[What you are asked to do] Nothing in the records may change. Output them all exactly.

── Record extracts ──

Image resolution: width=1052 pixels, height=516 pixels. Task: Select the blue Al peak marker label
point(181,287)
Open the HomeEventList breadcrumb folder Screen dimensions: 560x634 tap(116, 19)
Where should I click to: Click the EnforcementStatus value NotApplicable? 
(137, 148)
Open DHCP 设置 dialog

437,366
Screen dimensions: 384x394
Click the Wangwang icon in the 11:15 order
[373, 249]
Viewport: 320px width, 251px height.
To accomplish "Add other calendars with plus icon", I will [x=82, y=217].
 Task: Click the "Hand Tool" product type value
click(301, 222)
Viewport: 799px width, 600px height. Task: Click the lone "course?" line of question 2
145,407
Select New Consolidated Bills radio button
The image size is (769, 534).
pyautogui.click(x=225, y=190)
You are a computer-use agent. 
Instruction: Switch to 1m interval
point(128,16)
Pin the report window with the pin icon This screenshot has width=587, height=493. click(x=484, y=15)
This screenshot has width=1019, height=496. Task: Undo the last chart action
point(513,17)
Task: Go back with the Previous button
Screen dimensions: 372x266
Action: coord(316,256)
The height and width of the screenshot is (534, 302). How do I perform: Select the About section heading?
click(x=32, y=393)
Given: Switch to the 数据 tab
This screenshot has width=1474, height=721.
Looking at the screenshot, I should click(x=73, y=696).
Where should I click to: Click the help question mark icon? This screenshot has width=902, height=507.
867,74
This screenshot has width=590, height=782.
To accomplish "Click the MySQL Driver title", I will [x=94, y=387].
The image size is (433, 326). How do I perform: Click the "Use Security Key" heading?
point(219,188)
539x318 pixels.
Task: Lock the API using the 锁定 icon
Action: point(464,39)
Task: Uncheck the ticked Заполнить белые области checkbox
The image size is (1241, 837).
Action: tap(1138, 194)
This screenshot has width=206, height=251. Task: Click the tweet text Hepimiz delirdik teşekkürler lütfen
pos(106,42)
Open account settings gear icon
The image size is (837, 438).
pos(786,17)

───

[Task answer]
Image resolution: width=1052 pixels, height=516 pixels. Task: Select the blue Al peak marker label
point(181,287)
Open the HomeEventList breadcrumb folder Screen dimensions: 560x634 tap(116, 19)
Where should I click to: Click the EnforcementStatus value NotApplicable? 
(137, 148)
Open DHCP 设置 dialog

437,366
Screen dimensions: 384x394
Click the Wangwang icon in the 11:15 order
[373, 249]
Viewport: 320px width, 251px height.
To accomplish "Add other calendars with plus icon", I will [x=82, y=217].
 Task: Click the "Hand Tool" product type value
click(301, 222)
Viewport: 799px width, 600px height. Task: Click the lone "course?" line of question 2
145,407
Select New Consolidated Bills radio button
The image size is (769, 534).
pyautogui.click(x=225, y=190)
You are a computer-use agent. 
Instruction: Switch to 1m interval
point(128,16)
Pin the report window with the pin icon This screenshot has width=587, height=493. click(x=484, y=15)
This screenshot has width=1019, height=496. Task: Undo the last chart action
point(513,17)
Task: Go back with the Previous button
Screen dimensions: 372x266
Action: coord(316,256)
The height and width of the screenshot is (534, 302). How do I perform: Select the About section heading?
click(x=32, y=393)
Given: Switch to the 数据 tab
This screenshot has width=1474, height=721.
Looking at the screenshot, I should click(x=73, y=696).
Where should I click to: Click the help question mark icon? This screenshot has width=902, height=507.
867,74
This screenshot has width=590, height=782.
To accomplish "Click the MySQL Driver title", I will [x=94, y=387].
The image size is (433, 326). How do I perform: Click the "Use Security Key" heading?
point(219,188)
539x318 pixels.
Task: Lock the API using the 锁定 icon
Action: point(464,39)
Task: Uncheck the ticked Заполнить белые области checkbox
The image size is (1241, 837).
Action: tap(1138, 194)
This screenshot has width=206, height=251. Task: Click the tweet text Hepimiz delirdik teşekkürler lütfen
pos(106,42)
Open account settings gear icon
The image size is (837, 438).
pos(786,17)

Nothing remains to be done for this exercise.